Guaido did not say if he will travel to any of the border points on Saturday where the opposition plans to try to bring in the aid, though vowing he would be "in the streets."
"We have said: everyone into the streets again," he told the gathering in Chacao.
The opposition insists that oil-rich Venezuela is experiencing a humanitarian crisis and has made an international appeal for donations.
Maduro, however, says that the donations carry "the venom of humiliation" and has arranged to have supplies brought in from allies such as Cuba, China and Russia to address shortages of medicines and other necessities.

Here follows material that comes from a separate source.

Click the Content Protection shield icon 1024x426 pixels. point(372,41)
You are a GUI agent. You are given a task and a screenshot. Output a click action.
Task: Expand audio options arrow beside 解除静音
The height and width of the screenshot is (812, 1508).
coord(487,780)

Cucuta is linked to the Venezuelan city of San Cristobal by the Tienditas, a modern bridge completed in 2016 that has never been opened to traffic amid ongoing quarrels between Bogota and Caracas over migration, smuggling and cross-border crime.
As the US shipments began to arrive in Cucuta, the Venezuelan army parked large vehicles on their side of the Tienditas, which was already bisected by mental fencing.
Guaido again urged the military to allow the entry of the aid and put themselves "on the side of the constitution."
He said that the opposition would bring in the supplies via both land and sea, mentioning Puerto Cabello in the coastal state of Carabobo.
On Tuesday, the military suspended marine and air traffic between Venezuela and the neighbouring islands of Aruba, Bonaire and Curaçao.
Guaido, the speaker of the opposition-controlled National Assembly, proclaimed himself interim president on January 23, a day after US Vice President Mike Pence encouraged him to take that step and assured him of Washington's support.
US President Donald Trump quickly recognized Guaido and roughly 50 other countries have followed suit, including Canada, Colombia, Argentina and Brazil, as well as major European powers France, Germany, Spain and the UK.
Those nations agree with the Venezuelan opposition that Maduro's May 2018 re-election victory was a sham.